A presença negra e não-binária
O estudo também ressalta a baixa presença de pessoas não-binárias (0,2% dos integrantes em 2024) e de mulheres negras, que enfrentam uma sub-representação ainda mais acentuada. O Presença Festival é uma exceção, tendo priorizado artistas negras em todas as edições.
Para garantir a correta classificação de gênero, a pesquisadora adotou critérios baseados na identidade de gênero autodeclarada e nos pronomes utilizados pelos artistas, evitando suposições e respeitando a diversidade.

Direitos autorais e visibilidade
O levantamento traz dados do relatório “Mulheres na Música – Edição 2025”, elaborado pelo Ecad, que indicam que apenas 10% dos titulares nas associações de gestão coletiva são mulheres. E, entre os 100 autores com maior rendimento, somente 5% eram mulheres em 2024.
Esses dados mostram que a desigualdade atinge não só os palcos, mas também a arrecadação de direitos autorais e a permanência profissional na música.
Propostas para mudança estrutural

O estudo encerra com uma reflexão crítica sobre o papel dos festivais dentro da cadeia produtiva da música. Para Thabata, não basta incluir mulheres pontualmente:
“Criar line-ups que não sejam apenas diversos, mas verdadeiramente inclusivos, vai muito além de uma ação simbólica ou de marketing”.
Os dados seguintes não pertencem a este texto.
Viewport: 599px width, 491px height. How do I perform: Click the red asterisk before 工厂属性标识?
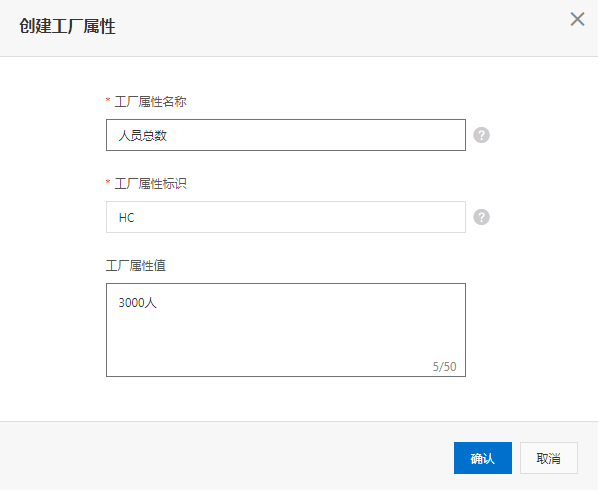pos(108,182)
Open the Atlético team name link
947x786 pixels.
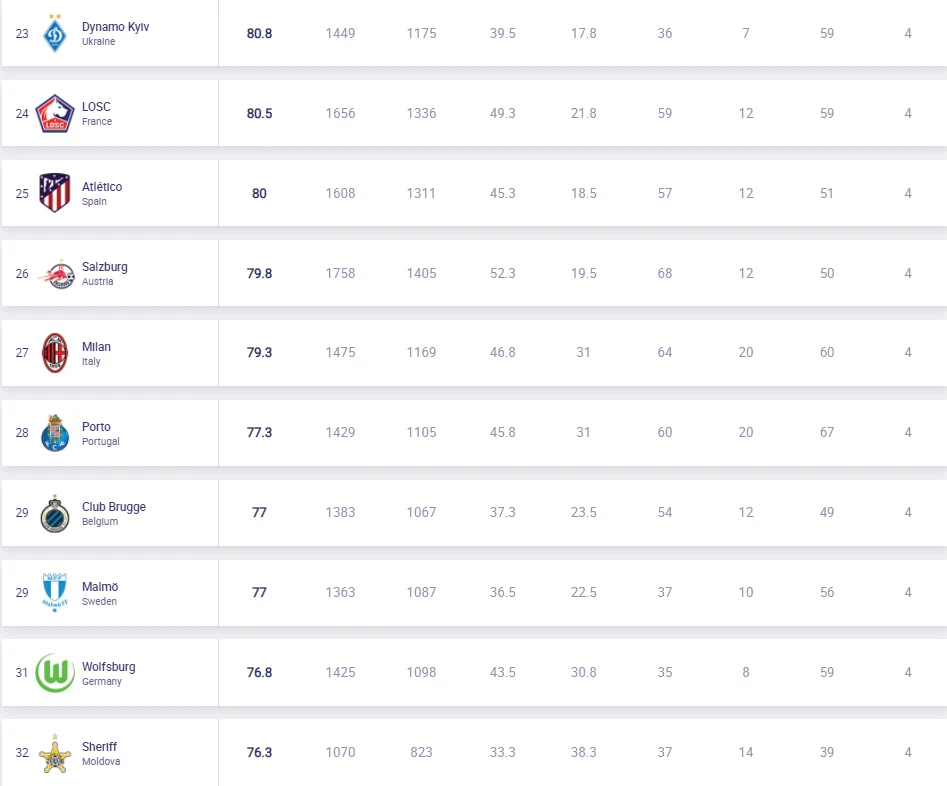(x=102, y=187)
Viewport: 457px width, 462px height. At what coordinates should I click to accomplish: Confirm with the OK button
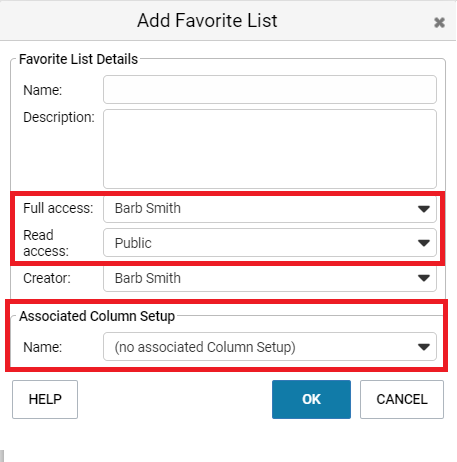311,399
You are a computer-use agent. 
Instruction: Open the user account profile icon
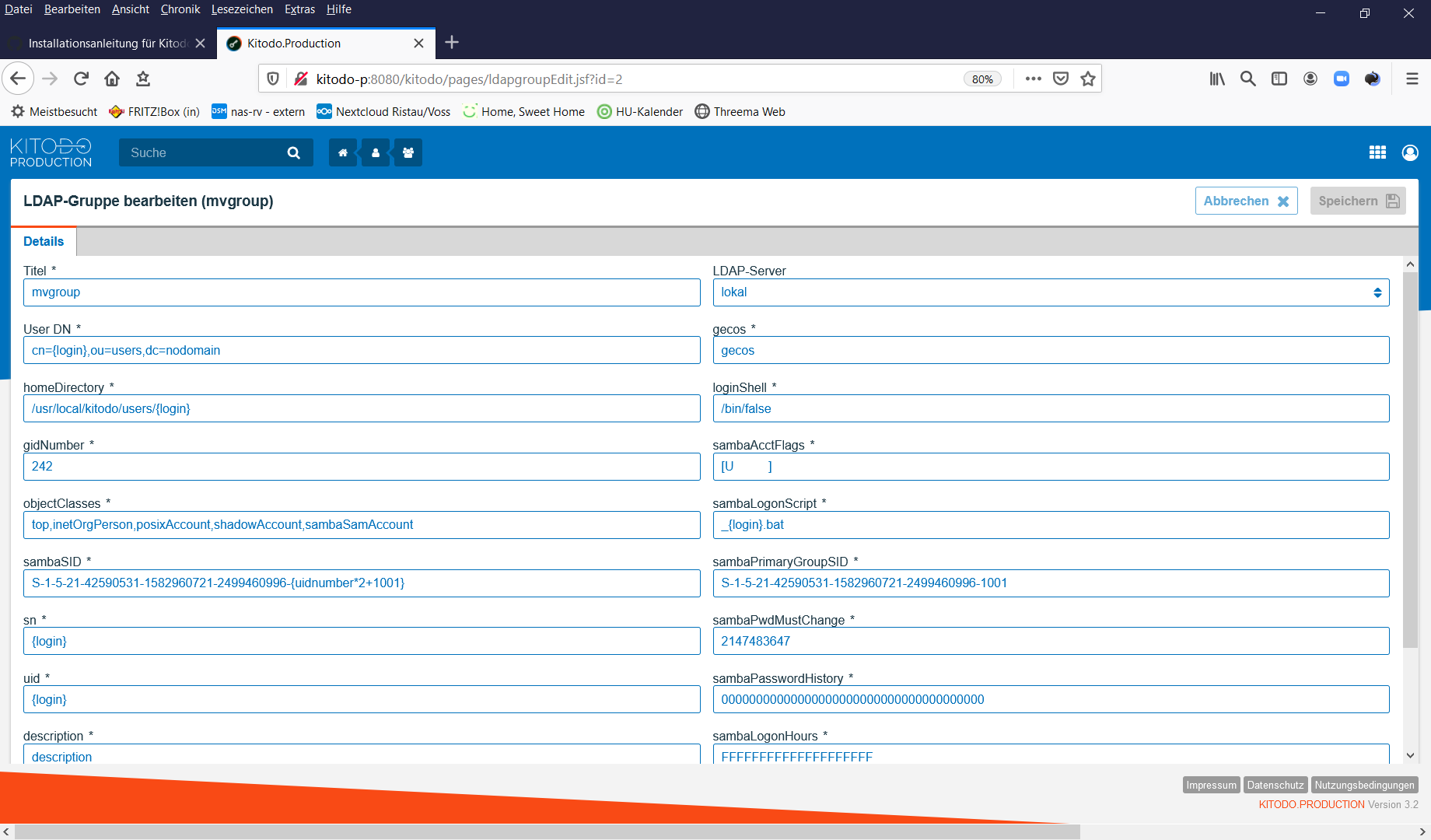point(1410,152)
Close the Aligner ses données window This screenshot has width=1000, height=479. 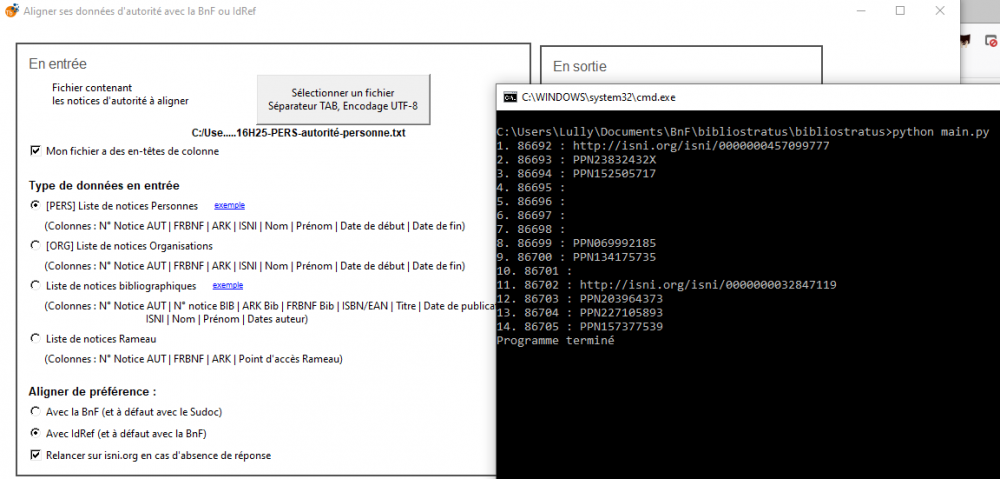[941, 11]
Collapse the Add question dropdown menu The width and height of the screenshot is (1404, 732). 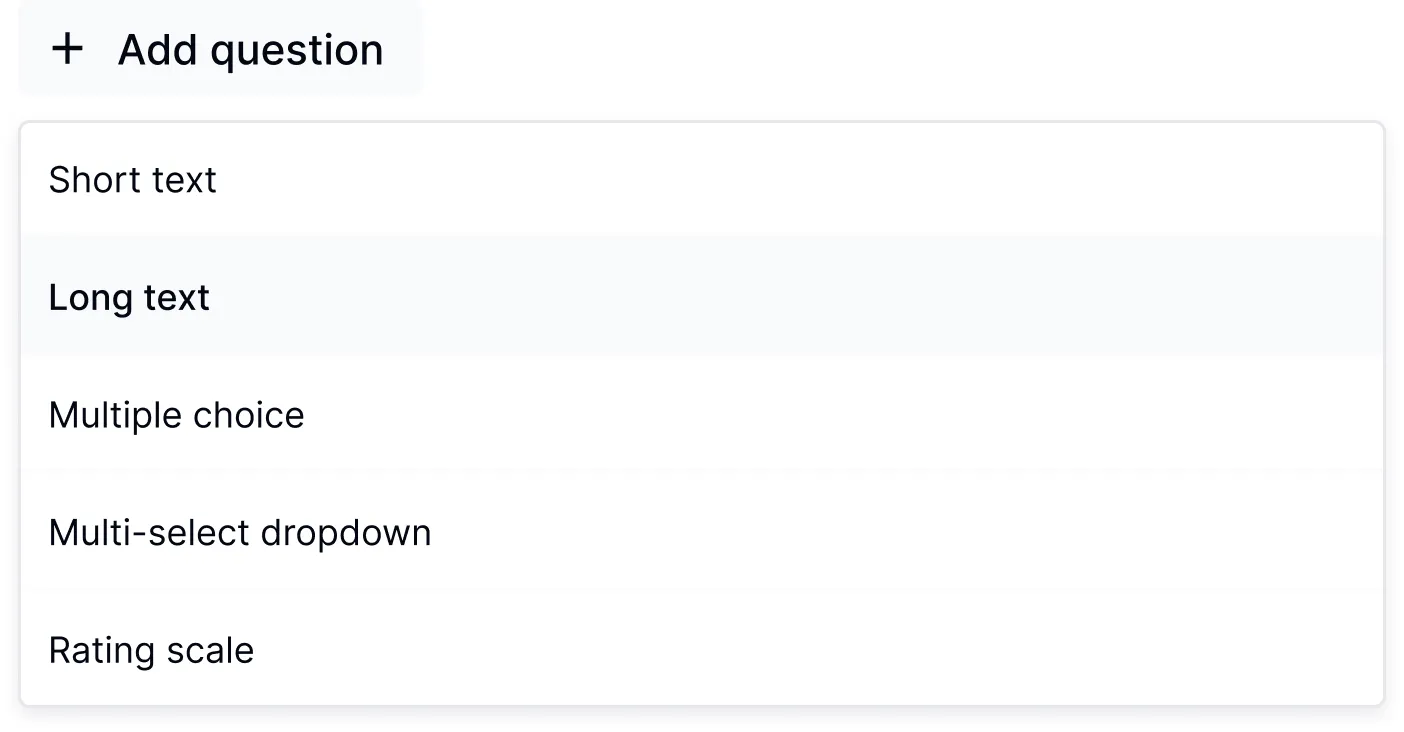[220, 49]
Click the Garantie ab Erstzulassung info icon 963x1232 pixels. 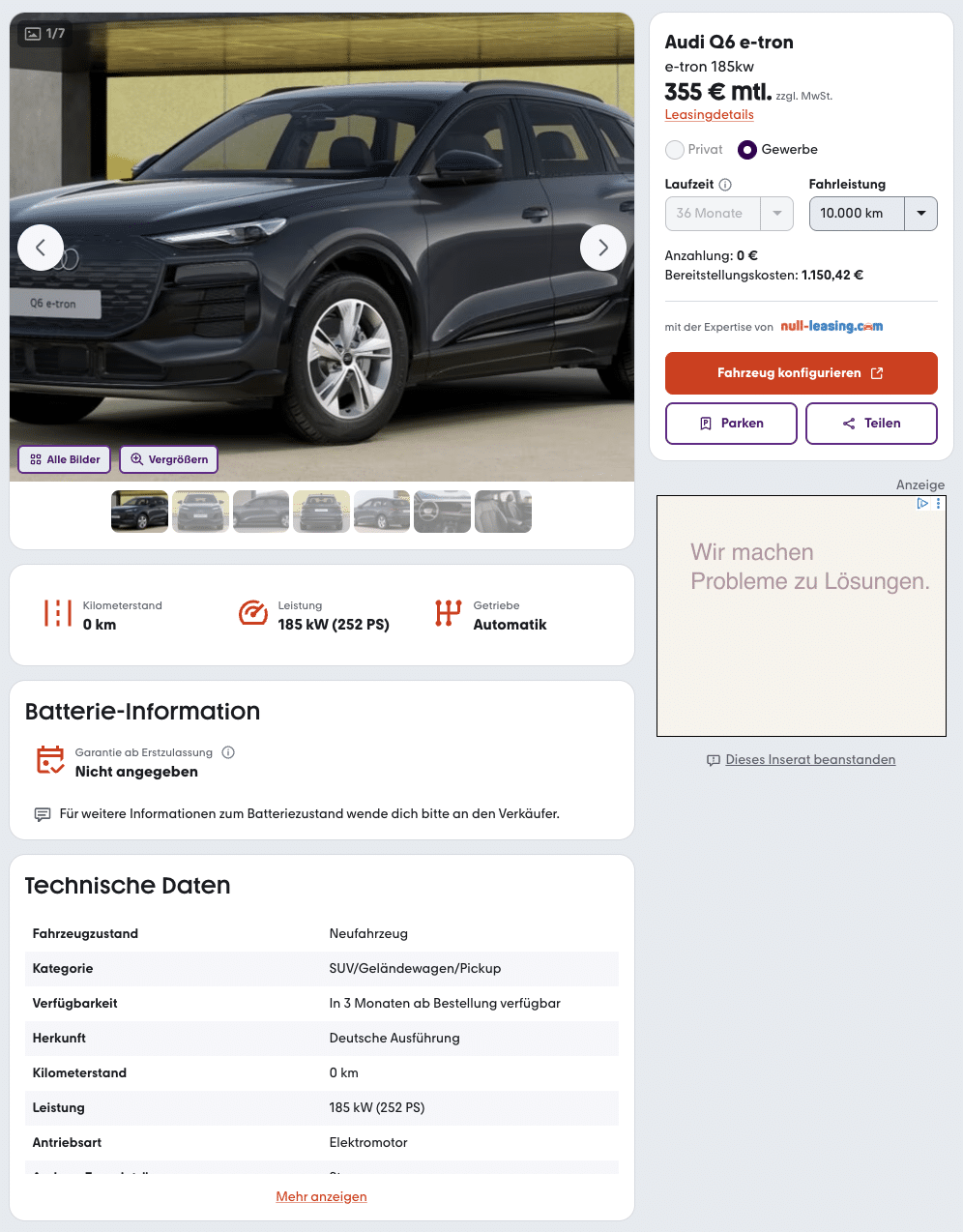click(x=228, y=752)
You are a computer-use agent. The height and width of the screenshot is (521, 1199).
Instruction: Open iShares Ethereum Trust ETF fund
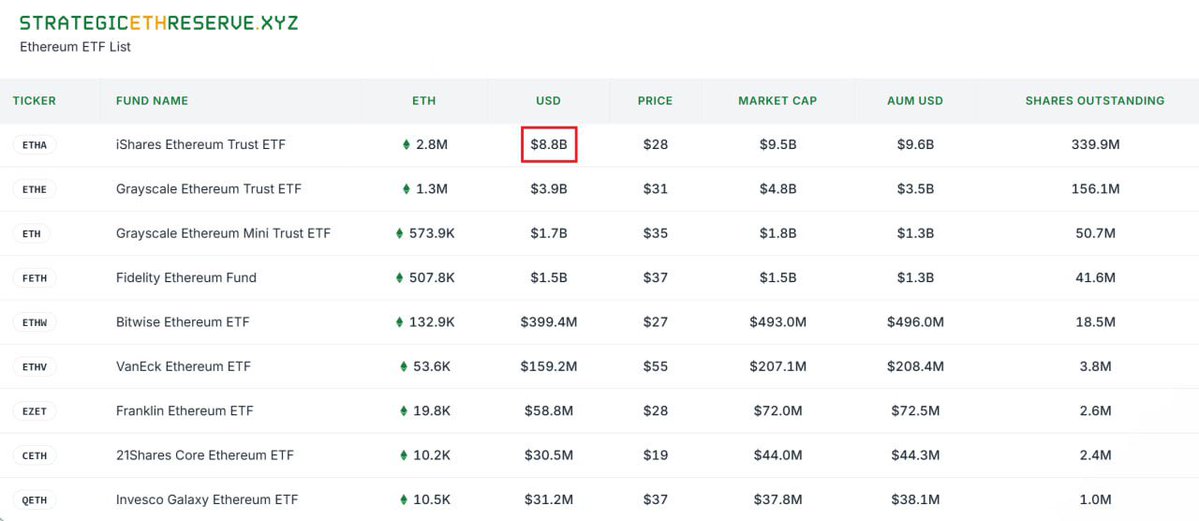[x=200, y=145]
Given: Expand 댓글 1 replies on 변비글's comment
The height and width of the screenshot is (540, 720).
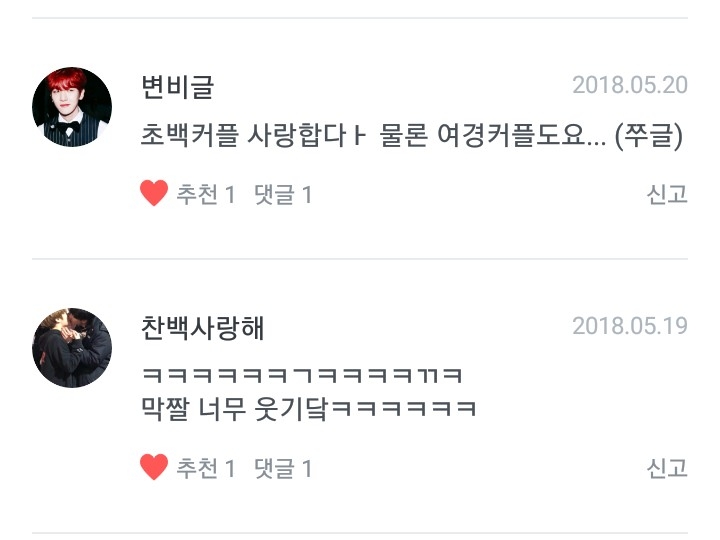Looking at the screenshot, I should pos(283,194).
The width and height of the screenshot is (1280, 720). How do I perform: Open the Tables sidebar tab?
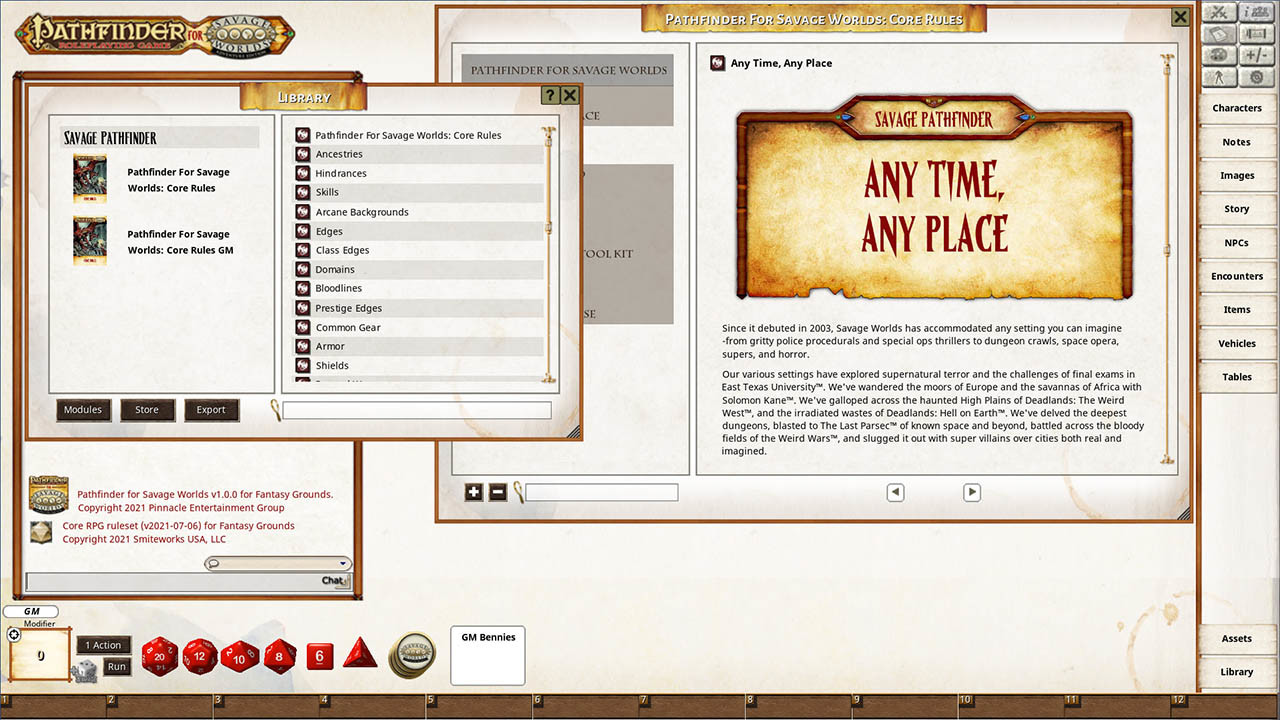pos(1237,376)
Ela defende um compromisso de longo prazo que envolva curadorias diversas, metas públicas de representatividade, e acompanhamento de dados com transparência.
“É urgente que se ofereçam, não apenas visibilidade pontual, mas também os espaços para que possam exercer essa profissão a longo prazo”.
Apesar de reconhecer os avanços, Thabata conclui:
“É importante celebrar o copo meio cheio, mas não esquecer que ele segue meio vazio há muito tempo e que estamos com sede”.